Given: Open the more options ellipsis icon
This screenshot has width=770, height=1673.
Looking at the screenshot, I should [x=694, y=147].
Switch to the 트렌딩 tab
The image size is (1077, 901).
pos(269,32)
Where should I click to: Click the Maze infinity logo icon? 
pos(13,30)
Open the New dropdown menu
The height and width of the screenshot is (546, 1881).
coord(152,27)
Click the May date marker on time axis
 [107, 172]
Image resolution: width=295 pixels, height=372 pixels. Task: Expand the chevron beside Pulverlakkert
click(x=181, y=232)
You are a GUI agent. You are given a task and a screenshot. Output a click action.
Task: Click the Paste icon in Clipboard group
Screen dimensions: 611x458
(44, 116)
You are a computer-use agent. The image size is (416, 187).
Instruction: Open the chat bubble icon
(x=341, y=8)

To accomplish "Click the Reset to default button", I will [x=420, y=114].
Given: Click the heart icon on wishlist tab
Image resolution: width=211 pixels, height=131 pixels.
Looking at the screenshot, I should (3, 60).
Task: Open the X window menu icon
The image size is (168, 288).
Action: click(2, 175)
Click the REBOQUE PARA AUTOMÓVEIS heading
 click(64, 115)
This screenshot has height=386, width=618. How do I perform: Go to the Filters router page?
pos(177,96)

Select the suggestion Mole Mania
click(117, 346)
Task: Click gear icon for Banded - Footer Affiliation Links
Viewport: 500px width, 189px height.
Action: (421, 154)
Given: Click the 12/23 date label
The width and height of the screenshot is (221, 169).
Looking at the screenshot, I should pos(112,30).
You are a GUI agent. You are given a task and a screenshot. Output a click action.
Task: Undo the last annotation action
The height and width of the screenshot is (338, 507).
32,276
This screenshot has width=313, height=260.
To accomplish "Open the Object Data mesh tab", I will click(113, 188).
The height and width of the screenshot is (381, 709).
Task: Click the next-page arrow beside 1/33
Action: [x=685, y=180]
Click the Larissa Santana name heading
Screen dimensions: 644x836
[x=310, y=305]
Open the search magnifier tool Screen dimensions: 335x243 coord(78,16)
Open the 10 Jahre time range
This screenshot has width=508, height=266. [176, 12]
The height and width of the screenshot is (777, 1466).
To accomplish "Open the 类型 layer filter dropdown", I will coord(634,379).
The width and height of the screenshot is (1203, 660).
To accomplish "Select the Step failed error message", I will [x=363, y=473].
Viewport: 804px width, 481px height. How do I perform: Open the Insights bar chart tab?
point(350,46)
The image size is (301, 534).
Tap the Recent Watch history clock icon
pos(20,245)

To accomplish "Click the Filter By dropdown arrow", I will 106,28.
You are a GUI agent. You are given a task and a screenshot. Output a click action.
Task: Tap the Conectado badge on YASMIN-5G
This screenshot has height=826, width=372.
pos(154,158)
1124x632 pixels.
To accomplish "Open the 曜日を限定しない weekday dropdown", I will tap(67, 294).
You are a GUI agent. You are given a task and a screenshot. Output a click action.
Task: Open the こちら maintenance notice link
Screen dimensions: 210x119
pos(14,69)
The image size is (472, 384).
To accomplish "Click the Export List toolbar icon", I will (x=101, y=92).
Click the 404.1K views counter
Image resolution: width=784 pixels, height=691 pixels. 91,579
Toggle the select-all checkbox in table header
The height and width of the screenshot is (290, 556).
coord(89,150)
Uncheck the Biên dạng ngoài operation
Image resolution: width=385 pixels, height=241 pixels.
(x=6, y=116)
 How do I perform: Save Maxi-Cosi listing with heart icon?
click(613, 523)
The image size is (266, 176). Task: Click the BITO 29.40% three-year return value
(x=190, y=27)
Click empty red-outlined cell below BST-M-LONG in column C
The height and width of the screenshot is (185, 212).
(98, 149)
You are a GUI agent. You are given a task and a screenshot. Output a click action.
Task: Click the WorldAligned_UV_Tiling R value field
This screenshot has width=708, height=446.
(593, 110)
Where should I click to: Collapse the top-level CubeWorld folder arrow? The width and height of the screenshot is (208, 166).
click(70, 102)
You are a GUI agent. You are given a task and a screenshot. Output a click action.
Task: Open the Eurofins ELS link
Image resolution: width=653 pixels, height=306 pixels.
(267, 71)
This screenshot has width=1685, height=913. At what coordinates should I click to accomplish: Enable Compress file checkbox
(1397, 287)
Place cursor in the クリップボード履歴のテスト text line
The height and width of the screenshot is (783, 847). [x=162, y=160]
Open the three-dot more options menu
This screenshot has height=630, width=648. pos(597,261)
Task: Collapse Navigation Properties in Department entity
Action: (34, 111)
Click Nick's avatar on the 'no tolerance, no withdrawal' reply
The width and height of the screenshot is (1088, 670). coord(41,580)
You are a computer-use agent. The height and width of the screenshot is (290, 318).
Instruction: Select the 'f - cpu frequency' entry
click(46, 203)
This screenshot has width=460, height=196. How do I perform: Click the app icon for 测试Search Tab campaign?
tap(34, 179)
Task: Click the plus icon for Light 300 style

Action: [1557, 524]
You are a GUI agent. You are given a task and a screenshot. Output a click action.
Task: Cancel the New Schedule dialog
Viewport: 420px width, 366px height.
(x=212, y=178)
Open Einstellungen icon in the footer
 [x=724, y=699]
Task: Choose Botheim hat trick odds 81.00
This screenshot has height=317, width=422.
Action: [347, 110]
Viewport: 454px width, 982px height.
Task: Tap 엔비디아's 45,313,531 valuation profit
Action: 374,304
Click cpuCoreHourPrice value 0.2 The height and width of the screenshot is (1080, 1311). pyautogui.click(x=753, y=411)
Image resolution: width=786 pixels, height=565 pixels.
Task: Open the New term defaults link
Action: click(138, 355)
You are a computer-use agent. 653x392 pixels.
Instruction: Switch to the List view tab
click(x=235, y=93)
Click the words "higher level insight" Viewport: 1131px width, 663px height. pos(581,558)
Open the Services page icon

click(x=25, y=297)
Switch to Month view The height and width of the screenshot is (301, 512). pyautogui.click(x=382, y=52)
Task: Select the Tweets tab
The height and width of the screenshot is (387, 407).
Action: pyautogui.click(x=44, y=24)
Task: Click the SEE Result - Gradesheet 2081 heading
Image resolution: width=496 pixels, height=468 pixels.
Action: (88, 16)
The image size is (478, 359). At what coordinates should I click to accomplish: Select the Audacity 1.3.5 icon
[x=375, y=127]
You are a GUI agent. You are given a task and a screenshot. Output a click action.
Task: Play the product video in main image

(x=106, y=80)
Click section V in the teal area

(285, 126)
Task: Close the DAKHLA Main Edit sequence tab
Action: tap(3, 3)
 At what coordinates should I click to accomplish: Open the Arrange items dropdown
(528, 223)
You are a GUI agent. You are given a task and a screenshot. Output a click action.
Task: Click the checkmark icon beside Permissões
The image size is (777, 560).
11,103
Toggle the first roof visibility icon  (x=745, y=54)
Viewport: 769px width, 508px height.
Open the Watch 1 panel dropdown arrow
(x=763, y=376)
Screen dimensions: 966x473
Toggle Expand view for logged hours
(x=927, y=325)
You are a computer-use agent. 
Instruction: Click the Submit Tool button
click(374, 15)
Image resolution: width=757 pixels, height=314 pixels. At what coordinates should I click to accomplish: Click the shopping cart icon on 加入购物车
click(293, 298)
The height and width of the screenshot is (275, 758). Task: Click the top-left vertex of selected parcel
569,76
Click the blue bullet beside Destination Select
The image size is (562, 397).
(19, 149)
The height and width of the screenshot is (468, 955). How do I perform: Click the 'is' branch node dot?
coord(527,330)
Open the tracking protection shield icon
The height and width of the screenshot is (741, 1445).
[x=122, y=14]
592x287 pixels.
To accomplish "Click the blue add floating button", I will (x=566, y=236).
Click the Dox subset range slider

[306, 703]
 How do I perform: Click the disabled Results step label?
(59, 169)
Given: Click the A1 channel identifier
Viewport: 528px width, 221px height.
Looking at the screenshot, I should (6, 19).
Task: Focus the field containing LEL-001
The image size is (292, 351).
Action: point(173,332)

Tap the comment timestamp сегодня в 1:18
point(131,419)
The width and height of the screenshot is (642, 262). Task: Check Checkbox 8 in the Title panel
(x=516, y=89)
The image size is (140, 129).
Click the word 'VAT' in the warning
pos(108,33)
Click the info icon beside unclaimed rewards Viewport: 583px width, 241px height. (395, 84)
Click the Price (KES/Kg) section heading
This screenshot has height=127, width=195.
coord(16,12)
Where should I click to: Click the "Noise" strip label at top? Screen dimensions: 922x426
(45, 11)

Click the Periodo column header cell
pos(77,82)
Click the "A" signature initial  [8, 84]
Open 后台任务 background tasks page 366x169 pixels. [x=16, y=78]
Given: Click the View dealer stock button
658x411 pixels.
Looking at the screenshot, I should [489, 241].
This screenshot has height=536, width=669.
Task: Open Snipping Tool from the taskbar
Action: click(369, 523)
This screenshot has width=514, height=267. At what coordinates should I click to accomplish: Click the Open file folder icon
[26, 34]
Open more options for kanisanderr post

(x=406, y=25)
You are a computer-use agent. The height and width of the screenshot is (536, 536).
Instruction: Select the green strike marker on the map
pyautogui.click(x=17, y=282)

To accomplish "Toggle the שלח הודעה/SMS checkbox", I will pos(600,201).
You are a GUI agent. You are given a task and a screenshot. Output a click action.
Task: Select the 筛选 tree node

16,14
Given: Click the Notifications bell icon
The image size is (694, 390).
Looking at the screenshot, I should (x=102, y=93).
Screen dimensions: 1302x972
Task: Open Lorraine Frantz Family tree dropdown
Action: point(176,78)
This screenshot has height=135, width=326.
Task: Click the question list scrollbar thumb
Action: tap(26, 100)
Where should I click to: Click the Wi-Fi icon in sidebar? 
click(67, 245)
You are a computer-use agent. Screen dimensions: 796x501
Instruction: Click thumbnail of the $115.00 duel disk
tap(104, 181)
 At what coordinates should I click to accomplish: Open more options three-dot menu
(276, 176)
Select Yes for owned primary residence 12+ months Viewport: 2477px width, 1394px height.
···
-- Exercise details --
Every line of the records above where the string "computer" is found should be copied.

-- Result of the exercise --
You are a computer-use agent. The image size is (416, 187).
You are a computer-use agent. The height and width of the screenshot is (290, 318).
You are a computer-use agent. 653x392 pixels.
You are a computer-use agent. 
You are a computer-use agent. The height and width of the screenshot is (536, 536).
You are a computer-use agent. Screen dimensions: 796x501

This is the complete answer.